**TO DO:**
Give again, exactly as written, each line of the material below starting at the line that contains "28 Nov (450, 964)" and ending at the line that contains "Add your personalisation: (55, 1172)". Both ends count, and no other line does.

**EXCERPTED DATA:**
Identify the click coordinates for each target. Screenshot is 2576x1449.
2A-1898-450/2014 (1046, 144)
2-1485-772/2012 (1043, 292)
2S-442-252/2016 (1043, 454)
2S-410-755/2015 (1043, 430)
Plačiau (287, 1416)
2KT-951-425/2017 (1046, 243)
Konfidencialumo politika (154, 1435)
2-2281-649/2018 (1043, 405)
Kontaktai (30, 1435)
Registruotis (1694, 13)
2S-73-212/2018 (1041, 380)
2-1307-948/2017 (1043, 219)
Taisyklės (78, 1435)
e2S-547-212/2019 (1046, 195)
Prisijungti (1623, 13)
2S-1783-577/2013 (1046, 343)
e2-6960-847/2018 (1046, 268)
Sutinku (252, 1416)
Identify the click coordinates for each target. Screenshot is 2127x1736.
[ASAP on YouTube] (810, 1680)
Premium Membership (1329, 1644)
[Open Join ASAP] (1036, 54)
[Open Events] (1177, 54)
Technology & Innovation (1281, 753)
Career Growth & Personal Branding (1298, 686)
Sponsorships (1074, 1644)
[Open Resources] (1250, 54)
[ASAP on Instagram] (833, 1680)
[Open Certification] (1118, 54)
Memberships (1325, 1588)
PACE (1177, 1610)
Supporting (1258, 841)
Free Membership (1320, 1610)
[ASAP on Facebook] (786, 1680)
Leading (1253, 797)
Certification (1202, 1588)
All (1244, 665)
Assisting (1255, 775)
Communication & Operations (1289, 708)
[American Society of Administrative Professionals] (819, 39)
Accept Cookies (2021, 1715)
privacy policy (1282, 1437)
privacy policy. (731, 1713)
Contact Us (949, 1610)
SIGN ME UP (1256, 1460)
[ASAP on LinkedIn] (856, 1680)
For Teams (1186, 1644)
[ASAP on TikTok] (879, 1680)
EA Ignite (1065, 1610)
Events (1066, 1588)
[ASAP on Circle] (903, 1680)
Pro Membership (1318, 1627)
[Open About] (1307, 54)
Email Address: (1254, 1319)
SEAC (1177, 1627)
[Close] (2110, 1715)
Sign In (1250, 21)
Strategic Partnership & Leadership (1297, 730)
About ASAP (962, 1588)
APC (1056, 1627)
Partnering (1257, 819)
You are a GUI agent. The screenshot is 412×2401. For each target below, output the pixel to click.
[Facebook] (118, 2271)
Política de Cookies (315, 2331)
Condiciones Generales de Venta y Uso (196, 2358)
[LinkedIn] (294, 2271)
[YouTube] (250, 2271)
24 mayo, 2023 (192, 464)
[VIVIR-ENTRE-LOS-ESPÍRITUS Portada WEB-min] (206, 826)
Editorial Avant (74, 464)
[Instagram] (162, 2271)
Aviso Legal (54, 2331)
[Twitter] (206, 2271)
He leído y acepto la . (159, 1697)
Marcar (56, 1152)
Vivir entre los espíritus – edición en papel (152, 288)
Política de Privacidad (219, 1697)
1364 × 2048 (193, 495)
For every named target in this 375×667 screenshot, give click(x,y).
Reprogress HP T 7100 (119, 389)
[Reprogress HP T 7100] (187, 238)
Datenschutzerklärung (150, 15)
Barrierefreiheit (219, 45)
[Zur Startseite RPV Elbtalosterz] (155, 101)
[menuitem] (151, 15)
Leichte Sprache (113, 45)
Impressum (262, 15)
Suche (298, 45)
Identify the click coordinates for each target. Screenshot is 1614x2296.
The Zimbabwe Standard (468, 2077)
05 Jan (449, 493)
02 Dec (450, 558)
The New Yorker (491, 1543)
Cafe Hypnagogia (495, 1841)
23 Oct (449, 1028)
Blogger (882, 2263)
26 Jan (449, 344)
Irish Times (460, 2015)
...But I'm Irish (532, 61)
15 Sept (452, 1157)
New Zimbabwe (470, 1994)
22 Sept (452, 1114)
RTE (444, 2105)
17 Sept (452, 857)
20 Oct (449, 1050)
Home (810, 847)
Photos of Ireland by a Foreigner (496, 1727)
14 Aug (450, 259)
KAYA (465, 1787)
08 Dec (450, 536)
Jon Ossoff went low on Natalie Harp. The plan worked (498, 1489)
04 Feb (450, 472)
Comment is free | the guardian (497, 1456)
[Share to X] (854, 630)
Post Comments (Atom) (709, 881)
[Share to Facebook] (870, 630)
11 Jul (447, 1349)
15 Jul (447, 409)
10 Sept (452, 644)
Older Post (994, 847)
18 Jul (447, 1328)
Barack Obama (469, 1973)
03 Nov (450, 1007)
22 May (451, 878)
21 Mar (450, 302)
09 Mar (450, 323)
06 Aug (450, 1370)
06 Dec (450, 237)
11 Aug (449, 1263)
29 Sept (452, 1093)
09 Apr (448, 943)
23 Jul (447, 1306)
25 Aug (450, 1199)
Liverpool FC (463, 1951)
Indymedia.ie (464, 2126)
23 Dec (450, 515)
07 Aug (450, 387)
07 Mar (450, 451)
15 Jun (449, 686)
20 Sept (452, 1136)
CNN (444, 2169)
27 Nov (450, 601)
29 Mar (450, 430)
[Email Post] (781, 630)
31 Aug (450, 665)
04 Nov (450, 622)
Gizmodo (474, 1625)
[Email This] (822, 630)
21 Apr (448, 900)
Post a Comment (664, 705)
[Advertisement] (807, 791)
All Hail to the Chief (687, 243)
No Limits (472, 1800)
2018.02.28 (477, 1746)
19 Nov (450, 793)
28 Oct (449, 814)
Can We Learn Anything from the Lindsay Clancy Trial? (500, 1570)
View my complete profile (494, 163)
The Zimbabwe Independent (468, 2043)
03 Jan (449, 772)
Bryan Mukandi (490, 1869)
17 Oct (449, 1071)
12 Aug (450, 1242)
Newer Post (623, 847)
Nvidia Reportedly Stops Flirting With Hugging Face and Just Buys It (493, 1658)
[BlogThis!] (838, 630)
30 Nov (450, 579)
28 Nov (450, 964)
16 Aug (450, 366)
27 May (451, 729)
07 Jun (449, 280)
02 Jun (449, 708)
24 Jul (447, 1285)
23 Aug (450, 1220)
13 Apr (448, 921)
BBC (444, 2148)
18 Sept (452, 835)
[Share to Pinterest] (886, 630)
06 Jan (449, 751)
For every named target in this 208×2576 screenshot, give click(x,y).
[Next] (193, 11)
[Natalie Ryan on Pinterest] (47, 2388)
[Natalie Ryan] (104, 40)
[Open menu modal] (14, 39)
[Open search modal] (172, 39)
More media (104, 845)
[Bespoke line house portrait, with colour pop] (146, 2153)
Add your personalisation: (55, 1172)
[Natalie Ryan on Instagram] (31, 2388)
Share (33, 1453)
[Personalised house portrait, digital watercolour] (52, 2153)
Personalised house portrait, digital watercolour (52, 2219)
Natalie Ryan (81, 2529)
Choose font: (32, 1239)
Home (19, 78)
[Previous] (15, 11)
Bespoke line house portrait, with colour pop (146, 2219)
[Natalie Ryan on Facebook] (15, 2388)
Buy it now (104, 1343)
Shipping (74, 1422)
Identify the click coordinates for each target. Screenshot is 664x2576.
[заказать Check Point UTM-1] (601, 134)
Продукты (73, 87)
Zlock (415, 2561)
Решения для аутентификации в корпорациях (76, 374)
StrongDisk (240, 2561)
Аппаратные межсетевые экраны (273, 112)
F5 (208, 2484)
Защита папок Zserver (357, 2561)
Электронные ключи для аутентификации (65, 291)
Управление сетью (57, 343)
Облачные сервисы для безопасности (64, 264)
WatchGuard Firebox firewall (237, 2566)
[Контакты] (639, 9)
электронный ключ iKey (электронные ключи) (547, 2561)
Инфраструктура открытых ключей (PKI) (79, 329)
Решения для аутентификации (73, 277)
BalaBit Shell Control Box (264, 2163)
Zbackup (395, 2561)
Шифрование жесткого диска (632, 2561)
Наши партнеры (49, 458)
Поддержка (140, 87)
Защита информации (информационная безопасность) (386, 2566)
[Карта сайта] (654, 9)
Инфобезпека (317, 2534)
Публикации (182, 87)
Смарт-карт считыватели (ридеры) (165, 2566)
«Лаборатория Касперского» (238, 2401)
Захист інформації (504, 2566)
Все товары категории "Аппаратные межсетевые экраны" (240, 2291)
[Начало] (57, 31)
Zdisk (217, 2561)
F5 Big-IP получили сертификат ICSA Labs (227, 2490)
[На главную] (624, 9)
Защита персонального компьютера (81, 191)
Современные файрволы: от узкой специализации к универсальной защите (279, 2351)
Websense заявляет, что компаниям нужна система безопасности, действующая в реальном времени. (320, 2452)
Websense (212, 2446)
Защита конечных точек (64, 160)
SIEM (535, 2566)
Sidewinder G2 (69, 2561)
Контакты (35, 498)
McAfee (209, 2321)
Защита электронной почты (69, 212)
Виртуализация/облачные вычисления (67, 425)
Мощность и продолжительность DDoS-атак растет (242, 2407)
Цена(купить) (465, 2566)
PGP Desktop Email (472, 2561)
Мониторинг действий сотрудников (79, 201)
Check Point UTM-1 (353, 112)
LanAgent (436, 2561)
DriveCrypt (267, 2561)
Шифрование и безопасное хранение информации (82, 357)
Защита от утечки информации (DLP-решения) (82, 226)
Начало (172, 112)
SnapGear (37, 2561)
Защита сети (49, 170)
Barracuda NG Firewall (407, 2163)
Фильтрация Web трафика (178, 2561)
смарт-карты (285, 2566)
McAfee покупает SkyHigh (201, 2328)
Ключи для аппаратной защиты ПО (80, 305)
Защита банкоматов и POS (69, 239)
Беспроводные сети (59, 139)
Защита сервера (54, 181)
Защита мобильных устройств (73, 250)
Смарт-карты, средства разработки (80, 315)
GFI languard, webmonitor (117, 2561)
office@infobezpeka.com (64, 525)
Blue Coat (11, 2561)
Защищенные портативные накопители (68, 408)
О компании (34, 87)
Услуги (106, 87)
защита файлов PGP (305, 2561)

**SOLUTION:**
28 Nov (450, 964)
16 Aug (450, 366)
27 May (451, 729)
07 Jun (449, 280)
02 Jun (449, 708)
24 Jul (447, 1285)
23 Aug (450, 1220)
13 Apr (448, 921)
BBC (444, 2148)
18 Sept (452, 835)
[Share to Pinterest] (886, 630)
06 Jan (449, 751)
For every named target in this 208×2576 screenshot, give click(x,y).
[Next] (193, 11)
[Natalie Ryan on Pinterest] (47, 2388)
[Natalie Ryan] (104, 40)
[Open menu modal] (14, 39)
[Open search modal] (172, 39)
More media (104, 845)
[Bespoke line house portrait, with colour pop] (146, 2153)
Add your personalisation: (55, 1172)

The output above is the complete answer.